## Required actions
(A) In the melanoma trial listing, copy the passage from "Gene-Modified White Blood Cells Followed" to "with metastatic melanoma.".
(B) List every intervention marked "Biological:" in the melanoma trial listing.

Gene-Modified White Blood Cells Followed By Interleukin-2 and Vaccine Therapy in Treating Patients With Metastatic Melanoma
RATIONALE: Inserting a gene that has been created in the laboratory into a person's white blood cells may make the body build an immune response to kill tumor cells. Interleukin-2 may stimulate a person's white blood cells to kill tumor cells. Vaccines may make the body build an immune response to kill tumor cells. Combining gene-modified white blood cell infusions with interleukin-2 and vaccine therapy may kill more tumor cells.
PURPOSE: This phase I trial is studying how well giving gene-modified white blood cells when given together with interleukin-2 and vaccine therapy works in treating patients with metastatic melanoma.
|Melanoma (Skin)||Biological: aldesleukin Biological: filgrastim Biological: gp100-fowlpox vaccine Biological: therapeutic autologous lymphocytes Biological: therapeutic tumor infiltrating lymphocytes Drug: cyclophosphamide Drug: fludarabine phosphate||Phase 1|
|Study Design:||Masking: Open Label
Primary Purpose: Treatment
|Official Title:||Treatment of Patients With Metastatic Melanoma by Lymphodepleting Conditioning Followed by Infusion of TCR-Gene Engineered Lymphocytes and Subsequent Fowlpox gp100 Vaccination|
|Study Start Date:||May 2004|
|Study Completion Date:||September 2008|
|Primary Completion Date:||May 2007 (Final data collection date for primary outcome measure)|
- Determine, preliminarily, any clinical tumor regression in lymphodepleted patients with metastatic melanoma treated with fowlpox gp100 antigen immunization and antitumor antigen T-cell receptor (TCR)-engineered tumor infiltrating lymphocytes or CD8+ autologous peripheral blood lymphocytes followed by interleukin-2.

[Saved entries]
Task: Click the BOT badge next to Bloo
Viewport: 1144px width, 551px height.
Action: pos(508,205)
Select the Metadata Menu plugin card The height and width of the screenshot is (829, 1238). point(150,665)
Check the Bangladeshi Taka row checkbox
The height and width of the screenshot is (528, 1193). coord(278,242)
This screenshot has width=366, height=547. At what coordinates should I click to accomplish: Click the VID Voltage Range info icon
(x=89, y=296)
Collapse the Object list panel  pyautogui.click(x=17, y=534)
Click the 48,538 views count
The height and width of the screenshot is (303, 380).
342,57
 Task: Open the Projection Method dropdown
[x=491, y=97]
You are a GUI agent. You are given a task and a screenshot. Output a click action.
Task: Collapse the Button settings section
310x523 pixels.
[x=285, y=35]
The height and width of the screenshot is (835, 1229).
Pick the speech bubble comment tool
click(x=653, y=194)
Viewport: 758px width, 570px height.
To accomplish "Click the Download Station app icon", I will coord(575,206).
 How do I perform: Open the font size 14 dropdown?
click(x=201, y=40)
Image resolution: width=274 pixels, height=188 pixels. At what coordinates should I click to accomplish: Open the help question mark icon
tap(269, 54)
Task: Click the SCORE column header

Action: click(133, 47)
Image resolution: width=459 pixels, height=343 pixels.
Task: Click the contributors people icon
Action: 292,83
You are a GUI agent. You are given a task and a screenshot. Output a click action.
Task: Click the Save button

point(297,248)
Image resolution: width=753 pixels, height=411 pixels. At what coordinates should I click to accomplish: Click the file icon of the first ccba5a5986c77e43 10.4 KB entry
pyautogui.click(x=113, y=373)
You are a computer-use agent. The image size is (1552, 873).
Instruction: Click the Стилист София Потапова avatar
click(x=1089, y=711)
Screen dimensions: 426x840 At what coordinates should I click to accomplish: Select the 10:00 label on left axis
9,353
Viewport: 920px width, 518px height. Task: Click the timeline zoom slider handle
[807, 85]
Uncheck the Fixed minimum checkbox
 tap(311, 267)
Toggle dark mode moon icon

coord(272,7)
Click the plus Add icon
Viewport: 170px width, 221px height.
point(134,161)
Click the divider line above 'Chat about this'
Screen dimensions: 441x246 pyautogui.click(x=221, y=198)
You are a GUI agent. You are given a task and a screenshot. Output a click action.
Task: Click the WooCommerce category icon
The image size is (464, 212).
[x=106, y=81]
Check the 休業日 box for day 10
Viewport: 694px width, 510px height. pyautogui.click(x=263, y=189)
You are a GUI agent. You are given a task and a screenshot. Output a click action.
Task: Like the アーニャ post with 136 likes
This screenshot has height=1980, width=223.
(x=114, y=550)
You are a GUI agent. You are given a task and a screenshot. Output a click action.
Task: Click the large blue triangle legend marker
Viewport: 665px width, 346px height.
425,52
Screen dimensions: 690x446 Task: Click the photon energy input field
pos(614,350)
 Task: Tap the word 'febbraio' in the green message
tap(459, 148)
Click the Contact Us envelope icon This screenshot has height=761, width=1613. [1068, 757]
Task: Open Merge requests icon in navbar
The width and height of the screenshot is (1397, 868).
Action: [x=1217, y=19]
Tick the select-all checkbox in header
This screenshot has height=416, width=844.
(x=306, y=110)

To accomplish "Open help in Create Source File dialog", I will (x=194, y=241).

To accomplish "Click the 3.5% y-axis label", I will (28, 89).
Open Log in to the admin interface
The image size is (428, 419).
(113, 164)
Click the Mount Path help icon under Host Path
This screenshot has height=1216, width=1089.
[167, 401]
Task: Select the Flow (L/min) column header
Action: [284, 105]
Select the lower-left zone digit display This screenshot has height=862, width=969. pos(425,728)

## Outputs in order
(A)
Gene-Modified White Blood Cells Followed By Interleukin-2 and Vaccine Therapy in Treating Patients With Metastatic Melanoma
RATIONALE: Inserting a gene that has been created in the laboratory into a person's white blood cells may make the body build an immune response to kill tumor cells. Interleukin-2 may stimulate a person's white blood cells to kill tumor cells. Vaccines may make the body build an immune response to kill tumor cells. Combining gene-modified white blood cell infusions with interleukin-2 and vaccine therapy may kill more tumor cells.
PURPOSE: This phase I trial is studying how well giving gene-modified white blood cells when given together with interleukin-2 and vaccine therapy works in treating patients with metastatic melanoma.

(B)
aldesleukin
filgrastim
gp100-fowlpox vaccine
therapeutic autologous lymphocytes
therapeutic tumor infiltrating lymphocytes